* _Latihan Soal_:
(1) Suntinglah bagian teks tentang Tayuban antara "Tayuban, sebagai buah" dan "ribut dan mabuk-mabukan.", termasuk keduanya, dengan mengganti "ajang ribut" menjadi "arena keributan".
(2) Tulis ulang paragraf teks tentang Tayuban yang diawali "Tayuban, sebagai buah tradisi" dalam bentuk daftar yang memuat fakta-fakta pokoknya.

* _Dokumen Sumber_:
⟨
Rabu, 06 Juli 2011

Tayuban

Tayuban, sebagai buah tradisi masyarakat Jawa Tengah, khususnya di Kabupaten Blora telah mengalami pasang-surut apresiasi. Awalnya adalah seni gambyong istana bernilai tinggi. Berkembang menjadi seni gambyong di luar istana, lantas terdegradasi menjadi seni rakyat berkualitas rendah, mesum, bertendensi prostitusi. Sampai tiba saatnya ditingkatkan menjadi kesenian tari pergaulan, namun belakangan terancam turun martabat lagi menjadi ajang ribut dan mabuk-mabukan.
⟩
* _Data Hasil Ekstraksi_:
⟨
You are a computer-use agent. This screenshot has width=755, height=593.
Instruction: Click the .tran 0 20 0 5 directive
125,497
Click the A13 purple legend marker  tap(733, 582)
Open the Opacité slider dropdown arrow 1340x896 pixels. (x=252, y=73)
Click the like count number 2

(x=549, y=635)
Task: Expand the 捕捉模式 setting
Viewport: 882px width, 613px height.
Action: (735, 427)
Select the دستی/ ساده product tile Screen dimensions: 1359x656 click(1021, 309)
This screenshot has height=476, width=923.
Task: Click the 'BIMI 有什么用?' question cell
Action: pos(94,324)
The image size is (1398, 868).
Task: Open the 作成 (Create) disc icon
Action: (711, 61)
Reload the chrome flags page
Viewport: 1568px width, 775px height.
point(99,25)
⟩
* _Kunci Jawaban_:
(1)
Tayuban, sebagai buah tradisi masyarakat Jawa Tengah, khususnya di Kabupaten Blora telah mengalami pasang-surut apresiasi. Awalnya adalah seni gambyong istana bernilai tinggi. Berkembang menjadi seni gambyong di luar istana, lantas terdegradasi menjadi seni rakyat berkualitas rendah, mesum, bertendensi prostitusi. Sampai tiba saatnya ditingkatkan menjadi kesenian tari pergaulan, namun belakangan terancam turun martabat lagi menjadi arena keributan dan mabuk-mabukan.

(2)
- Tayuban adalah tradisi masyarakat Jawa Tengah, khususnya di Kabupaten Blora, yang apresiasinya mengalami pasang-surut.
- Awalnya berupa seni gambyong istana bernilai tinggi.
- Kemudian berkembang menjadi seni gambyong di luar istana.
- Lalu terdegradasi menjadi seni rakyat berkualitas rendah, mesum, dan bertendensi prostitusi.
- Selanjutnya ditingkatkan menjadi kesenian tari pergaulan.
- Belakangan terancam turun martabat lagi menjadi ajang ribut dan mabuk-mabukan.